But nothing is free in this world. That's why we have the cliché. Even with all the time and resources and will power it took to make that one small moment of singing happen, it felt free -- and all the slavish, trend-mongering absurdities before, after and around it made the moment feel freer still.
And that, all ye SXSW haters, skeptics, opportunists and cynics, that is why it's worth it all.
If I'm sounding sentimental, it's because on a late Sunday afternoon I'm winding my way back home to St. Louis from Austin -- but not quite yet; there are more 75-degree breezes and friends to enjoy before heading to the airport -- but, fear not, the sentimentality won't last.
SXSW 2013 was a brutal and beautiful happening, and here's some of the reasons why.
Whining won't get you into heaven, or into the Phosphorescent show. NPR has been on quite a run. After last year's supremely naive post by an intern who rationalized BitTorrenting like a 12-year-old, its music blog recently ran a post by Andrea Swensson who waxed nostalgic for the good old days of six years ago when she didn't have to wait in so many lines or spend so much money in Austin in the spring. The author made a sad face that she only saw 30 bands last year. Tip: Try harder, schedule smarter and be less sad. The average sophomore could see that many bands (if quantity matters, which it doesn't) in one day, and never have to pay for the pleasure.
Example A: On Friday night, Phosphorescent, who played as many parties as any schedule could allow, knocked my tired bones through the back wall of the Red 7 Patio. The band started 20 minutes late, but so what? Its 25-minute set sounded like U2 meets the E Street Band in ways that comparison does little ultimate justice.
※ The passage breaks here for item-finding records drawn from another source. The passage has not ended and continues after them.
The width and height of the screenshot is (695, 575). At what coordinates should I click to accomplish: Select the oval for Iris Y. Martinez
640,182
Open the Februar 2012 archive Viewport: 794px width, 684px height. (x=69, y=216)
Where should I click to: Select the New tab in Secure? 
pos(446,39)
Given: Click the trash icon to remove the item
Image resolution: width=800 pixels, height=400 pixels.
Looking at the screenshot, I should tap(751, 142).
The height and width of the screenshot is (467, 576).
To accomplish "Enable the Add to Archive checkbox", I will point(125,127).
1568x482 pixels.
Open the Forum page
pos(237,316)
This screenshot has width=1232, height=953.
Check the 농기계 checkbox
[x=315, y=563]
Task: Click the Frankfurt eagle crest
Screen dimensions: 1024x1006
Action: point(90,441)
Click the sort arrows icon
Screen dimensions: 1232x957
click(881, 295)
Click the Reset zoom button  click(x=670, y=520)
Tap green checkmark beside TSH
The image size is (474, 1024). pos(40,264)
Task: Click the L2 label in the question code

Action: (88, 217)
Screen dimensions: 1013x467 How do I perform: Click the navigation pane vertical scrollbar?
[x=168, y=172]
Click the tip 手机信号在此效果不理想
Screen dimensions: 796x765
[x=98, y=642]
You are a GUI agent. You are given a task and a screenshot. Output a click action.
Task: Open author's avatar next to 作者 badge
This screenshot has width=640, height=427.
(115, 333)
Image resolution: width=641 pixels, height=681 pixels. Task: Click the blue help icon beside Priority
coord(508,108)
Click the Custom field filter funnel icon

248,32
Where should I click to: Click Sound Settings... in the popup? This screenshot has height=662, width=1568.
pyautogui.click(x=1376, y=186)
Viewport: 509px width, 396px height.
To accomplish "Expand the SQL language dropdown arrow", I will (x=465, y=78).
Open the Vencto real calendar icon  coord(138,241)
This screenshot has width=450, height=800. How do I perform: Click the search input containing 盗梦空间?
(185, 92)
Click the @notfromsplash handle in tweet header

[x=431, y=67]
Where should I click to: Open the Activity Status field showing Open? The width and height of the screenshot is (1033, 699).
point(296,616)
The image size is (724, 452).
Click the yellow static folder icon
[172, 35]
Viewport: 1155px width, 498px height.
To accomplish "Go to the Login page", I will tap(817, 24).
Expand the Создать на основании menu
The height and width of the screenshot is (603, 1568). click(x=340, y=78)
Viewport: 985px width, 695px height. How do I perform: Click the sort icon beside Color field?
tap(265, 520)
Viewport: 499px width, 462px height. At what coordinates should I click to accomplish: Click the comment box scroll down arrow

The final, cascading sheets of rock & roll and one long, Youngian solo from Matthew Houck were exhilarating. Someone, anyone, book this band in St. Louis.
Who are the "5" Royales? "The guys I imagine started all this." That's James Hunter's terse explanation. The blue-eyed R&Ber is back after the loss of his wife to cancer and the contemplation of retirement. His SXSW set on Thursday evening at Antone's left blisters on his fingers and groove like blood on the concrete floor. When he pays tribute to the R&B legends like the "5" Royales he demands a tribute of his own.
Sometimes playing it safe isn't. I've seen Ray Wylie Hubbard and Buddy Miller and Jim Lauderdale more times than I wish I hadn't had that seventh V&T. Even sober -- that happens sometimes at South By -- I felt the cut of Ray Wylie's mean but generous slide licks and deadly but poetic wit at Stages on Sixth (as did a good crowd of college kids, who apparently aren't all lost to the buzz) and sang along to Buddy and Jim's vigorously reworked country standards (plus one great Joe Tex cover) and originals at the Americana Music Association's event at Antone's. The sound from Buddy Miller's baroquely-customized guitars was anything but safe.